With a global population nearing 8 billion and most people needing two doses, if not booster shots to tackle variants as well, campaigners said the commitments marked a start but that world leaders needed to go much further, and much faster.
"If the best G7 leaders can manage is to donate 1 billion vaccine doses then this summit will have been a failure," Oxfam's health policy manager Anna Marriott said, adding that the world would need 11 billion doses to end the pandemic.
Oxfam also called on G7 leaders to support a waiver on the intellectual property behind the vaccines.
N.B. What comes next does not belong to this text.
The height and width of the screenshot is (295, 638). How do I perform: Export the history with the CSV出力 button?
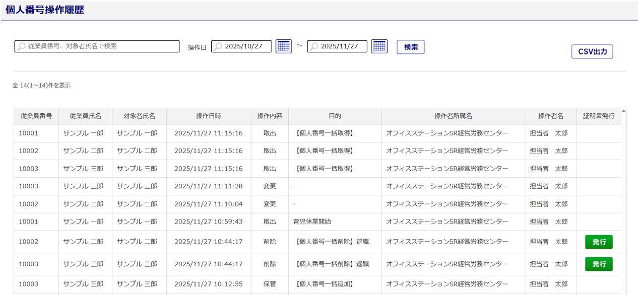coord(592,51)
"The lives of millions of people in developing countries should never be dependent on the goodwill of rich nations and profit-hungry pharmaceutical corporations," Marriott said.
Of the 100 million British shots, 80 million will go to the COVAX program led by the World Health Organization (WHO) and the rest will be shared bilaterally with countries in need.
Johnson echoed Biden in calling on his fellow leaders to make similar pledges and for pharmaceutical companies to adopt the Oxford-AstraZeneca model of providing vaccines at cost for the duration of the pandemic.
Leaving poorer countries to deal with the pandemic alone risks allowing the virus to further mutate and evade vaccines. Charities have also said that logistical support will be needed to help administer large numbers of vaccines in poorer countries.
The British doses will be drawn from the stock it has already procured for its domestic program, and will come from suppliers Oxford-AstraZeneca, Pfizer-BioNTech, Janssen, Moderna and others.
Other pledges so far:
US drug-maker Pfizer and its German partner, BioNTech , will provide 200 million doses in 2021 and 300 million doses in the first half of 2022, which the United States will then distribute to 92 lower-income countries and the African Union.
EUROPEAN UNION, GERMANY, FRANCE, ITALY
European Commission President Ursula von der Leyen has said the European Union aims to donate at least 100 million COVID-19 vaccine doses to low- and middle-income countries by the end of 2021.
That includes a pledge by France and Germany to donate 30 million doses each, with Italy donating 15 million doses.
France has also said it has donated 184,000 doses of AstraZeneca's COVID-19 vaccine to Senegal through the COVAX vaccine-sharing program.
JAPAN
Japan has said it will donate about 30 million doses of vaccines produced within the country through COVAX.
Last week, Japan delivered to Taiwan 1.24 million doses of AstraZeneca's vaccine for free.
CANADA
Reuters has reported that Canada is in talks to donate excess doses through COVAX, although it has not yet made public any firm commitment of donations, or said how much it plans to donate.
GLOBAL CONTEXT
COVAX, backed by the World Health Organization (WHO) and the Global Alliance for Vaccines and Immunization (GAVI), aims to secure 2 billion vaccine doses for lower-income countries by the end of 2021.
WHO Director-General Tedros Adhanom Ghebreyesus has said the pandemic is being perpetuated by a "scandalous inequity" in vaccine distribution.
Before the new pledges this week, some 150 million doses had been pledged to COVAX, far short of the 250 million needed by the end of September, and a target of 1 billion by year-end.
Over 2.2 billion doses of COVID-19 vaccine have been administered worldwide, and around 560 million of those have been given in G7 countries alone.
The global population is estimated at around 7.8 billion people, about a quarter of whom are younger than 15. Most approved COVID-19 vaccines are two-dose shots.